In the case of $\nu =2$, the inequality (54) is just a standard concavity result. However, in the fractional case, by applying Theorem 1 for $t\in {\mathbb{N}}_a$, we have

$$\begin{array}{cc}\hfill \left({\nabla }_{\rho \left(a\right)}^{\nu }z\right)\left(t\right)& =\sum _{s=a}^t{H}_{-\nu -1}(t,\rho \left(s\right))z\left(s\right)\hfill \\ \hfill & =\sum _{s=a}^{t-2}{H}_{-\nu -1}(t,\rho \left(s\right))z\left(s\right)\hfill \\ \hfill & +H_{-\nu -1}(t,\rho (t-1))z(t-1)+H_{-\nu -1}(t,\rho \left(t\right))z\left(t\right)\hfill \\ & =\sum _{s=a}^{t-2}{H}_{-\nu -1}(t,\rho \left(s\right))z\left(s\right)-\nu z(t-1)+z\left(t\right).\hfill \end{array}$$

(55)

Given (51)–(53), it does not follow immediately from (55) that the function z is nonnegative for each admissible t. In the case of $\nu \ne 2$ by applying Theorem 5, the property (54) holds.

Example 4. 

Let $z:{\mathbb{N}}_a^b\to \mathbb{R}$ be a function satisfying

$$({\nabla }_{\rho \left(a\right)}^{\nu }z)\left(t\right)\ge 0,t\in {\mathbb{N}}_{a+2}^b,$$

(56)

together with the boundary conditions

$$z\left(a\right)\le 0,$$

(57)

and

$$z\left(b\right)\le 0.$$

(58)

Then, by applying Theorem 5 with $u\equiv 0$ from (56)–(58), we deduce that

$$z\left(t\right)\le 0,t\in {\mathbb{N}}_a^b.$$

(59)

In the case of $\nu =2$ the above inequality is just a standard convexity result. However, in the fractional case of applying Theorem 1 for $t\in {\mathbb{N}}_a$, we have (55). Given (56)–(58), it does not follow immediately from (55) that the function z is nonpositive for each admissible t. In the case of $\nu \ne 2$ by applying Theorem 5, the property (59) holds.

6. Conclusions

In this article, I proved a general comparison result in Theorem 5 for the two-point nabla fractional boundary value problem (1). I also obtained a few essential properties of the Green’s function associated with the boundary value problem (1) in Section 4.

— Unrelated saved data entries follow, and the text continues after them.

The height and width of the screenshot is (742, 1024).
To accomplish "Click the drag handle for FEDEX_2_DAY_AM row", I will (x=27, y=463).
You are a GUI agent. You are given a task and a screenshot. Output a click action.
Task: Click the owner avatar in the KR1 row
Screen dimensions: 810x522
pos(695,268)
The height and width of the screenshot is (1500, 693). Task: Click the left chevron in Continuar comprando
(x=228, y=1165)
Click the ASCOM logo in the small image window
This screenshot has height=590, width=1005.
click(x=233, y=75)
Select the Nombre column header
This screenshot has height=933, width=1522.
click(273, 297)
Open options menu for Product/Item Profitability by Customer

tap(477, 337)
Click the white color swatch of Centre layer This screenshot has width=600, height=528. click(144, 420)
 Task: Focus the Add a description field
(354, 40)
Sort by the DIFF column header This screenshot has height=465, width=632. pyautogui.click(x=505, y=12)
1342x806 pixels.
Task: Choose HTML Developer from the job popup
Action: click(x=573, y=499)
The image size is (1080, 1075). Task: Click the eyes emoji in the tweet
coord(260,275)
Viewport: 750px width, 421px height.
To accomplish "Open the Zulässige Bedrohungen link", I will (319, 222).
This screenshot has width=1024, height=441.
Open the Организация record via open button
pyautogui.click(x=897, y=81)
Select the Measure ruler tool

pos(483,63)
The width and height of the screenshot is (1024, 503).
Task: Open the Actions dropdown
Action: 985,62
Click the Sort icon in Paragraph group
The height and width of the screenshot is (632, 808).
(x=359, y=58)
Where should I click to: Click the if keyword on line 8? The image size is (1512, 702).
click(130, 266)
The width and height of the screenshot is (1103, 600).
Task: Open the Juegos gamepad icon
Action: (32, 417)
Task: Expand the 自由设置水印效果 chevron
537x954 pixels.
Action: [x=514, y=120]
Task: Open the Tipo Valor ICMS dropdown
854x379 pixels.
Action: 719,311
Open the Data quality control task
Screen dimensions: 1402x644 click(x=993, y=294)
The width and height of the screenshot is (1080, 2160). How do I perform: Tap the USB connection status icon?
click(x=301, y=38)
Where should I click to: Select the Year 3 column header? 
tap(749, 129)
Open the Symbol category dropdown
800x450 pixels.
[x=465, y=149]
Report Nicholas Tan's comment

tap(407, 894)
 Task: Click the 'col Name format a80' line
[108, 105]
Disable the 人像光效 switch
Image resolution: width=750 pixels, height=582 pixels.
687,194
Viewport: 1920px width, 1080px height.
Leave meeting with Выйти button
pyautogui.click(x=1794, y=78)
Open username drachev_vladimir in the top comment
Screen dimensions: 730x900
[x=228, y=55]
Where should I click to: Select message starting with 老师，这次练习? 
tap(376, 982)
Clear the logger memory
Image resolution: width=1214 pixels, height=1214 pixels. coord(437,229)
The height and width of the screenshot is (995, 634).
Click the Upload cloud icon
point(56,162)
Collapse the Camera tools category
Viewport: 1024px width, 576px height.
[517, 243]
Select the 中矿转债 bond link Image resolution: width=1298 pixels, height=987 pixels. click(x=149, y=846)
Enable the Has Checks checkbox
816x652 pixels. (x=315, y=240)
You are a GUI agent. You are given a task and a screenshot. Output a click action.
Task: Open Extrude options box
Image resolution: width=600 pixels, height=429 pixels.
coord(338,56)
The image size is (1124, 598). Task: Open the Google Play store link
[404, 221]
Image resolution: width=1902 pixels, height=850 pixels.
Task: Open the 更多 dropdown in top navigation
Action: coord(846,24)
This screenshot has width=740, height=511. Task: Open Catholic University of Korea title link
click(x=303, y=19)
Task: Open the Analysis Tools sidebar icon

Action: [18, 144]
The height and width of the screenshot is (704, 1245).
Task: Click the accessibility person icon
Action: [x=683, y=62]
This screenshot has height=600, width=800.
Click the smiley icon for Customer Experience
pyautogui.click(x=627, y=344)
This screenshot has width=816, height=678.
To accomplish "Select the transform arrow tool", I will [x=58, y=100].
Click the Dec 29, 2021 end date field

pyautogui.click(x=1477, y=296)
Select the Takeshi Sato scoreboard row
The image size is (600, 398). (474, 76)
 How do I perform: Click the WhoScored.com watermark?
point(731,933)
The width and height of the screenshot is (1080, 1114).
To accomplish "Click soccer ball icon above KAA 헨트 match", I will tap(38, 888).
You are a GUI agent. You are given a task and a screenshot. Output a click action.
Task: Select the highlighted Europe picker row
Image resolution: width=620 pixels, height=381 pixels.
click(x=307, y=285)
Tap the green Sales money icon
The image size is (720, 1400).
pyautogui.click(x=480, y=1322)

The results of Section 4 provide an important step in the direction of a full analysis of the boundary value problem (1). Using an appropriate cone fixed point theorem on a suitable cone, and under relevant conditions on the nonlinear part of the difference equation, one can establish sufficient conditions for the existence of multiple positive solutions to the boundary value problem (1). One can also discuss the existence of a unique bounded solution to the problem (1) by using the Banach fixed point theorem.